* _WORK INSTRUCTIONS_: Within the records below, reproduce without change the lines from the line that has "Given: Open the Resources folder icon" through the line that has "The width and", and only those.

* _EXCERPTED RECORDS_:
☆ ☆ ☆
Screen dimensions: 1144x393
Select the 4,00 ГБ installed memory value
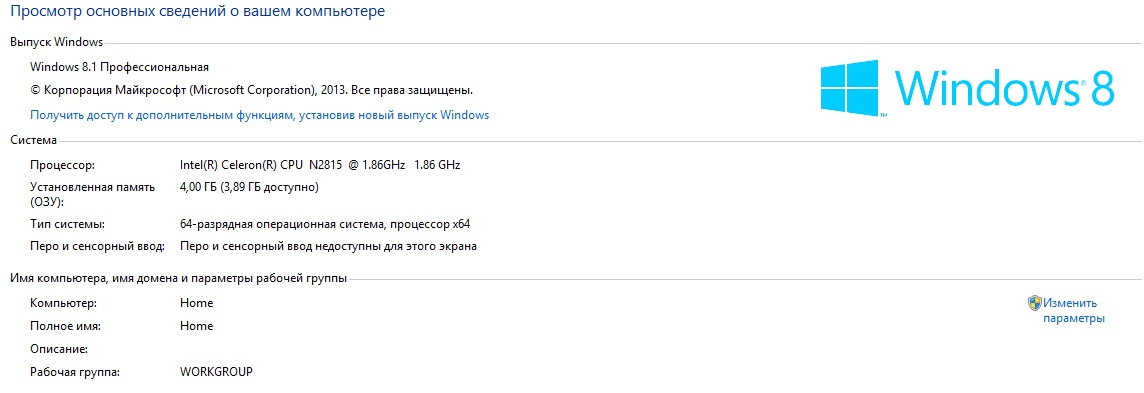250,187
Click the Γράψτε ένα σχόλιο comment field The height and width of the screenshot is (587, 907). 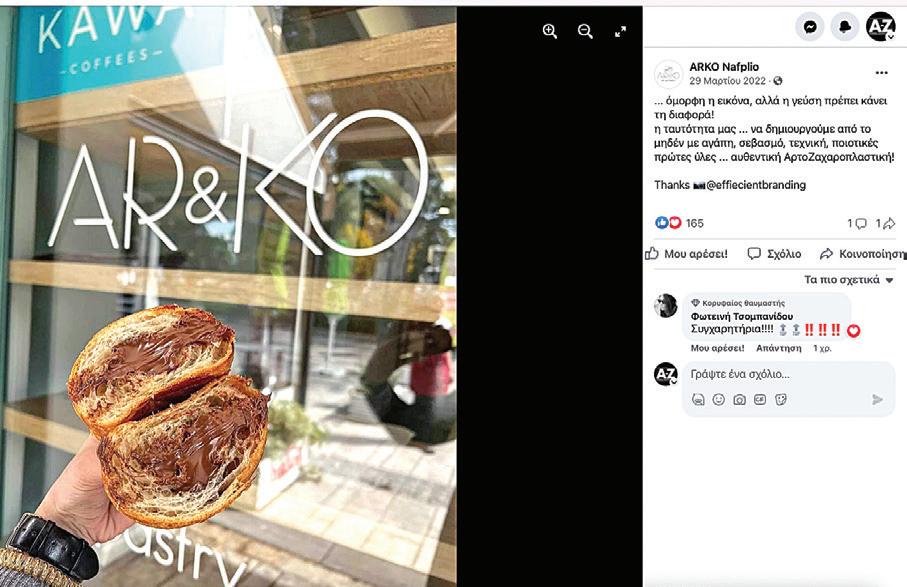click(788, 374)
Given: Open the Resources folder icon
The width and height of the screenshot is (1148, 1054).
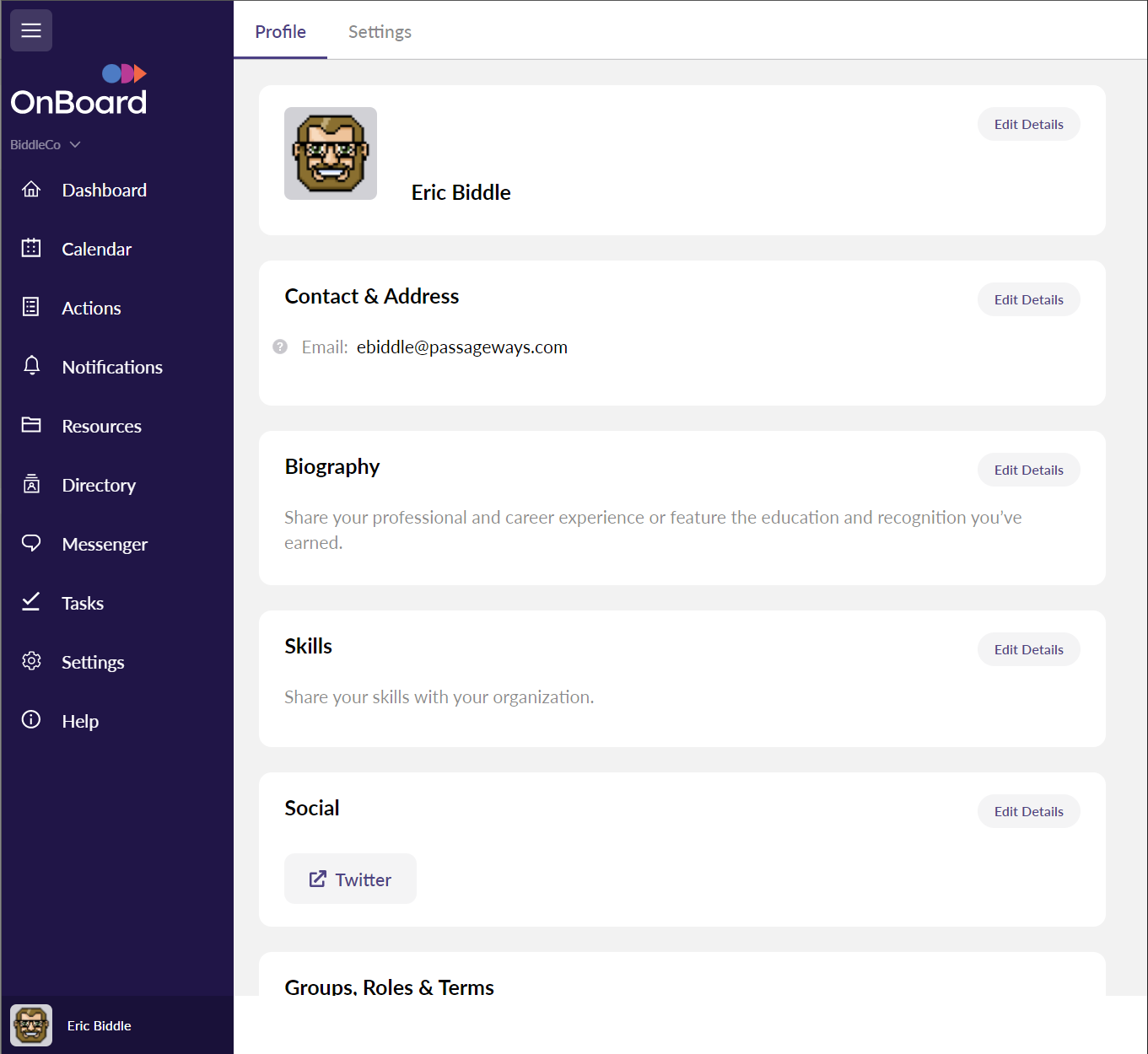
☆ ☆ ☆
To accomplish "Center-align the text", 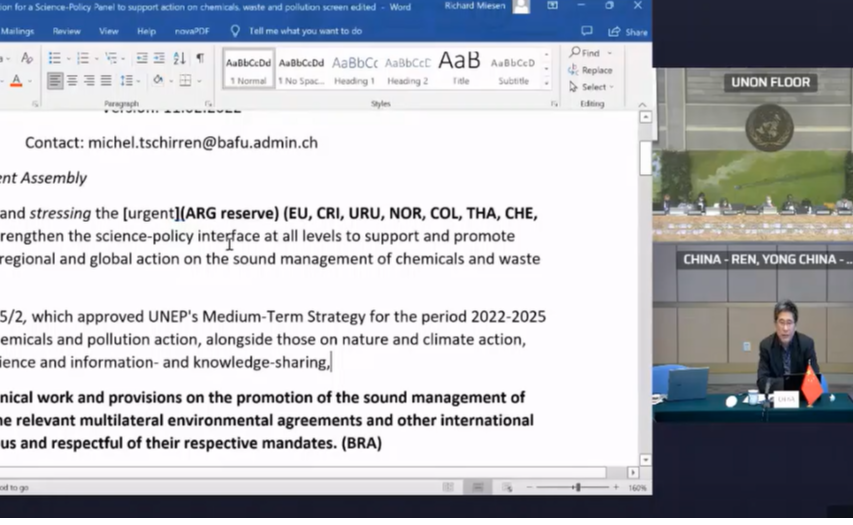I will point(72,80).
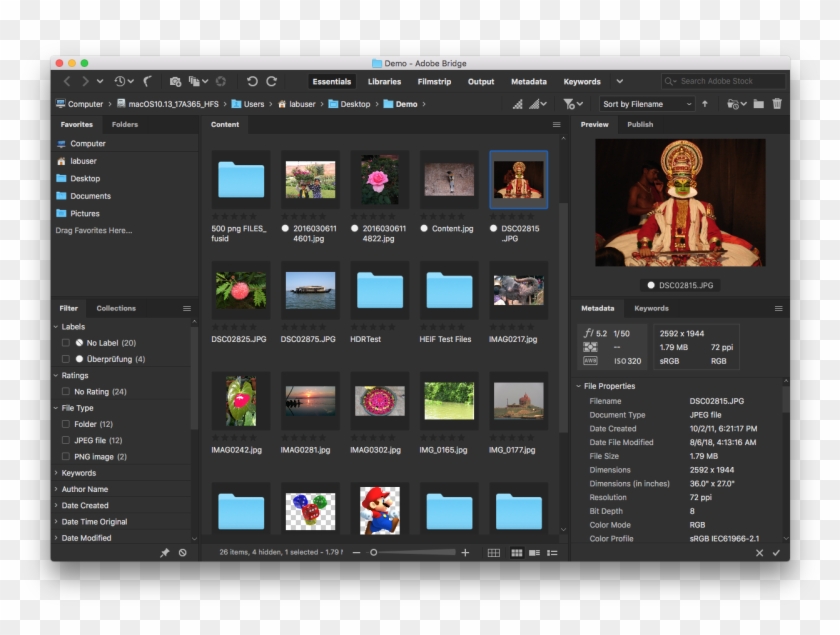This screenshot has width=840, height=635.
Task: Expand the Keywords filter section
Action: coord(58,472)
☆ ☆ ☆
* _OUTPUT OF THE EXERCISE_:
Given: Open the Resources folder icon
The width and height of the screenshot is (1148, 1054).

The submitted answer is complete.